**Task to complete:** Write the lines starting at the one containing "You are a computer-use agent. The" and ending at the one containing "Action: pyautogui.click(x=325, y=58)" as a JSON list of strings, one string per line, with blank lines omitted.

____

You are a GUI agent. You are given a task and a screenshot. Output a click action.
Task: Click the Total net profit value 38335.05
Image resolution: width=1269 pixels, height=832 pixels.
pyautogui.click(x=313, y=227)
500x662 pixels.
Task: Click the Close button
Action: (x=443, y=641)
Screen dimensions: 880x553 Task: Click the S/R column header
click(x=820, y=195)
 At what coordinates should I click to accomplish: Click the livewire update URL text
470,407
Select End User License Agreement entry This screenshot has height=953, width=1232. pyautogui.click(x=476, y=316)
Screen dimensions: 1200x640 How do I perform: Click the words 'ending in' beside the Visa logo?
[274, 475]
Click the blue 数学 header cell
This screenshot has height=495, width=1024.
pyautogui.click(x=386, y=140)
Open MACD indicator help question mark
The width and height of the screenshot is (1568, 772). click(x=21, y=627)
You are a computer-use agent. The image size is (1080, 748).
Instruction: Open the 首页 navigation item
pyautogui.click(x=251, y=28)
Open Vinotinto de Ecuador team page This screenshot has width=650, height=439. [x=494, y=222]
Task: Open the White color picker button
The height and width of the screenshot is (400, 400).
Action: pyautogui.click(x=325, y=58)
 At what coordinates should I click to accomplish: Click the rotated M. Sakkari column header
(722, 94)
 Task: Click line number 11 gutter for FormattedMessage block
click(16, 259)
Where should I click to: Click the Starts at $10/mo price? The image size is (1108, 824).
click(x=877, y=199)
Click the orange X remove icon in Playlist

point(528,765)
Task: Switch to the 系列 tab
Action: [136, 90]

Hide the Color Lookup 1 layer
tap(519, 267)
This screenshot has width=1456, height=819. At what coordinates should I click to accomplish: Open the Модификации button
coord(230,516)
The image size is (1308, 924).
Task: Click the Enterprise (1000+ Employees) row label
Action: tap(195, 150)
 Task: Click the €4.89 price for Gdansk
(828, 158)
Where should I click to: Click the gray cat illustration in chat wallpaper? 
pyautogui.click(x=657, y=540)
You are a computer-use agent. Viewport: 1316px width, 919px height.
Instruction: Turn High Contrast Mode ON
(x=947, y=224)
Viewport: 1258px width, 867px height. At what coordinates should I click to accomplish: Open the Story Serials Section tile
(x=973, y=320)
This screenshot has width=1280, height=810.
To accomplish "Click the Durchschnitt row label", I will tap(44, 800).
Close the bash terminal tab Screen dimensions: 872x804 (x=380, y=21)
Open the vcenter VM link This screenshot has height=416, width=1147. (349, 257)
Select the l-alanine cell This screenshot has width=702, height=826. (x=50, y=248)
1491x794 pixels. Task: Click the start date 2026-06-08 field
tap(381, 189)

____

**Exercise output:**
[
  "You are a computer-use agent. The image size is (1080, 748).",
  "Instruction: Open the 首页 navigation item",
  "pyautogui.click(x=251, y=28)",
  "Open Vinotinto de Ecuador team page This screenshot has width=650, height=439. [x=494, y=222]",
  "Task: Open the White color picker button",
  "The height and width of the screenshot is (400, 400).",
  "Action: pyautogui.click(x=325, y=58)"
]